Es ist eine Win-Win-Geschichte, in der ganz oft das Wort Rhön vorkommt, und das nunmehr seit 25 Jahren: Rhöner Wirte kaufen Rhöner Produkte, kochen damit Rhöner Gerichte und verwöhnen damit ihre Gäste. Gewinner sind Rhöner Bauern und Produzenten, die Rhöner Wirte natürlich auch, ihre Gäste sowie letztlich die Kulturlandschaft der Rhön selbst. Die Rede ist von der Wirte-Kooperation "Aus der Rhön - Für die Rhön".

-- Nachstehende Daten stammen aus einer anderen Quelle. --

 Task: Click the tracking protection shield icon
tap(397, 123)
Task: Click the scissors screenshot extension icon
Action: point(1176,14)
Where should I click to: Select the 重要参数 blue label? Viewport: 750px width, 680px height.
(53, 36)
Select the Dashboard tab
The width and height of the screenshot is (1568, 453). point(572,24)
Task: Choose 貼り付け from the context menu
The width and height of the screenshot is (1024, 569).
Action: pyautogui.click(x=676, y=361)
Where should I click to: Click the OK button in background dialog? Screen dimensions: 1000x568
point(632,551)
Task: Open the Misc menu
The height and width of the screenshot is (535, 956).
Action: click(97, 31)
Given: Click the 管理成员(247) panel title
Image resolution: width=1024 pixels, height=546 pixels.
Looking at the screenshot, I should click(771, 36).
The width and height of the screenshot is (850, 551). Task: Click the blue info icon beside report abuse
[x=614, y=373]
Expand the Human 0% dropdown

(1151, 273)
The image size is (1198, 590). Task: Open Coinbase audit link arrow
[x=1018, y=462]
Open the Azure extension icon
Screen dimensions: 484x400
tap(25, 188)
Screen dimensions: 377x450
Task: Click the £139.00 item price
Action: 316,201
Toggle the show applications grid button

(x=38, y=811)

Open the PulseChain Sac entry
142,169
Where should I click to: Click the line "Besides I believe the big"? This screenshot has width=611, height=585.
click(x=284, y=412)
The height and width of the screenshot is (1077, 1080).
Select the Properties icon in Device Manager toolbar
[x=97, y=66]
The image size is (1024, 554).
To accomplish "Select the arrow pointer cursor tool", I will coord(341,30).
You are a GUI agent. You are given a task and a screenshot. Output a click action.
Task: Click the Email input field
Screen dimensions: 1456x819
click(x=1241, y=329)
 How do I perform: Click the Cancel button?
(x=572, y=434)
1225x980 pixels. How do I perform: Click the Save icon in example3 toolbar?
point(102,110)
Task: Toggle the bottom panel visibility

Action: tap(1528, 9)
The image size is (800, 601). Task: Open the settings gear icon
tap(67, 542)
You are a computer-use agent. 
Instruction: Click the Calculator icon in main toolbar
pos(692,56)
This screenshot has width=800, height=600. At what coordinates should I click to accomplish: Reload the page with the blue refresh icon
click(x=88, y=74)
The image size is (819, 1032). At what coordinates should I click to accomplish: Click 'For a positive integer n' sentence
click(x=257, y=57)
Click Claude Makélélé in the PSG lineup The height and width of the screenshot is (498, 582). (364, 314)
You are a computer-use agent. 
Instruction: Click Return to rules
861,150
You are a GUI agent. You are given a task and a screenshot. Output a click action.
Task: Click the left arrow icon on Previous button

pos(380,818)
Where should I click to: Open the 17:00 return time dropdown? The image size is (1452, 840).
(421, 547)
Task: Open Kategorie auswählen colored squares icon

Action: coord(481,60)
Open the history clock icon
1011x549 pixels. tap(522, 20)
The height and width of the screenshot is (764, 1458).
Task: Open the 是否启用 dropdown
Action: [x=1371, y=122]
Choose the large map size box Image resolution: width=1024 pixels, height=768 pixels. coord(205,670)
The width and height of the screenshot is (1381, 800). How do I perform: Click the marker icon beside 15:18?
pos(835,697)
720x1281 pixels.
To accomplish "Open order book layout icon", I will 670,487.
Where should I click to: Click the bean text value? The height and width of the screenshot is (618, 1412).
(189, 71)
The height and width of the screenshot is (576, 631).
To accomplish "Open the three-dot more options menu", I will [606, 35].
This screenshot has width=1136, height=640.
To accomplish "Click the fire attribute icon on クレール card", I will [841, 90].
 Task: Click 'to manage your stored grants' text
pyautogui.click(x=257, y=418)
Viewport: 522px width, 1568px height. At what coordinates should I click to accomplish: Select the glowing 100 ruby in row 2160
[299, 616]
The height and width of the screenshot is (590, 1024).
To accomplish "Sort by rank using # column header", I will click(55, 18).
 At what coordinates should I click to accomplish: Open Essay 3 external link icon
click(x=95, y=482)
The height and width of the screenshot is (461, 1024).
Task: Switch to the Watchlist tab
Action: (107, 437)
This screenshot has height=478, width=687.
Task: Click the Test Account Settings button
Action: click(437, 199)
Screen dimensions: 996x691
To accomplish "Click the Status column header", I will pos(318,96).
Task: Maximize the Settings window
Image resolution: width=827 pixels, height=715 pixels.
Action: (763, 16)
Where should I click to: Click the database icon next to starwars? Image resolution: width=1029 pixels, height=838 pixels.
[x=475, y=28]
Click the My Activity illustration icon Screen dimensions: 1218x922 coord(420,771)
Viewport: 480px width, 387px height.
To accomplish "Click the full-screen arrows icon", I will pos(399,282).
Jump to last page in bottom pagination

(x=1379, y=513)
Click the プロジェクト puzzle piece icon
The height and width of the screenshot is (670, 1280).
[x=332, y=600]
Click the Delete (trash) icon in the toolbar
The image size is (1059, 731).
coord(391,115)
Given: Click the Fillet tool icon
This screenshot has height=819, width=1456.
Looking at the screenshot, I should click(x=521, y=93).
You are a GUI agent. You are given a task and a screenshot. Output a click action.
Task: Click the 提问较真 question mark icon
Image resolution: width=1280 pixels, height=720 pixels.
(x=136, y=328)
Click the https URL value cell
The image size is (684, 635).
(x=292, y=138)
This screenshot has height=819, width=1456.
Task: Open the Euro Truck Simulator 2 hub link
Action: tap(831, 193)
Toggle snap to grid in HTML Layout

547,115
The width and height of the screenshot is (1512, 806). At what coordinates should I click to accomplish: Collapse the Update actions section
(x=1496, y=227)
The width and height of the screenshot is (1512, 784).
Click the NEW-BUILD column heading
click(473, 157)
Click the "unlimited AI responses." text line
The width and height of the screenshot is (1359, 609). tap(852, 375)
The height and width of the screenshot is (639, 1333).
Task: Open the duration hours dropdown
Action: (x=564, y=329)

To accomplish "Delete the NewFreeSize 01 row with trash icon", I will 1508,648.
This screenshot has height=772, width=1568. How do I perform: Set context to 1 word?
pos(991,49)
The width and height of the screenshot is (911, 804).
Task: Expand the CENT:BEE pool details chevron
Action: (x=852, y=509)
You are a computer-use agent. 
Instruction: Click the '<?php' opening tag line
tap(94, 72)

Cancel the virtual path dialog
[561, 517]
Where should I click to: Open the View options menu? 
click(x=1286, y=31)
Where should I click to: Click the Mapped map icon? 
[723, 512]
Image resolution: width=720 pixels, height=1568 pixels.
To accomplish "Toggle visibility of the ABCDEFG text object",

Das Jubiläum ist Grund für den aktuellen Vorsitzenden Claus Vorndran, Bilanz zu ziehen und einen Ausblick zu wagen. Dabei ist dem Wirt vom Gasthaus Dickas in Bischofsheim der Stolz über das Geschaffene anzumerken. "Schließlich sind wir am Anfang von vielen verspottet worden", sagt Vorndran. Heute ernte man Lob und Anerkennung von allen Seiten.
Region ohne Grenzen
Vor der Wirtevereinigung war die Wiedervereinigung. Die Rhön war seit 1989 wieder eine Region ohne Grenzen und das mitten in Deutschland. Claus Vorndran erinnert sich noch gut daran, wie kurz nach der Wende auf Initiative von Dieter Popp vom Verein Natur und Lebensraum Rhön erste Gespräche von Gastronomen aus Hessen, Thüringen und Bayern stattfanden. Wie kann man sich und die eher unbekannte Region in dieser neuen Situation erfolgreich vermarkten, lautete die Frage.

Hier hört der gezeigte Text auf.